The league’s last work stoppage was a players’ strike that canceled the 1994 World Series and the last lockout was a 32-day stoppage in the winter of 1990 that delayed spring training.
Spring training is still more than two months away, allowing time for MLB and the union to come to an agreement without disrupting any preparations for the new season. But optimism will wane the longer the labor dispute drags out. The two parties seem entrenched in their positions, making it possible to imagine this lockout extending into at least the scheduled start of spring training.
“We have a pretty good war chest behind us of money that we can allocate to players who would need it for certain situations,” said new Mets pitcher Max Scherzer, who was at the negotiations in Texas as part of the union’s leadership, of the ability to persuade the players who are not multimillionaires that they can survive an extended work stoppage. “... For the last five years, we’ve been kind of thinking that we would need as big a war chest as possible coming into this.
“Best-case scenario would be to not tap it. Hopefully we can get a deal at some point in time, but as players we are steadfast in our belief of how we see the game.”
The players, unhappy about the outcome of the CBA that was signed in November of 2016, are looking for a bigger cut of MLB’s revenue. The average salary has declined as many franchises have constructed teams with younger and cheaper talent while rebuilding their rosters, making it difficult for veterans and mid-tier players to find a place. Too many teams, the union believes, are not actively trying to build winning clubs.
Manfred said the league offered to establish a minimum payroll for all clubs to meet, to allow the majority of players the ability to reach free agency earlier through an age-based system, and to increase compensation for younger players, including increasing the minimum salary.
The league, Manfred said, was also willing to implement the designated hitter in both the American League and National League, create a new lottery-based draft system, and increase the Competitive Balance Tax threshold.
“We have had challenges before with respect to making labor agreements and have overcome those challenges every single time during my tenure,” Manfred said. “Regrettably, it appears the Players Association came to the bargaining table with a strategy of confrontation over compromise. They never wavered from collectively the most extreme set of proposals in their history, including significant cuts to the revenue-sharing system, a weakening of the competitive balance tax, and shortening the period of time that players play for their teams. All of these changes would make our game less competitive, not more.”
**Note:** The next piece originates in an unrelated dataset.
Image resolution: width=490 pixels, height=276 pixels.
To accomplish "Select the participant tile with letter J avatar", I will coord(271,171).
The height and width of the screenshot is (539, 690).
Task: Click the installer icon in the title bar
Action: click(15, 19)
Scherzer, who will earn the highest average-annual value for a pitcher at $43.3 million over the three years of his contract, chided teams for viewing the Competitive Balance Tax as a salary cap and refusing to eclipse it. Altering the CBT — and perhaps even eliminating it — is a key point of the negotiations.
The tax is charged to teams that exceed a predetermined payroll threshold. Last year’s threshold was $210 million and teams will be notified this week if they exceeded it. The Phillies have never paid it. The tax penalties begin with a 20% tax on overages and can grow to include the loss of draft selections and international free-agent money.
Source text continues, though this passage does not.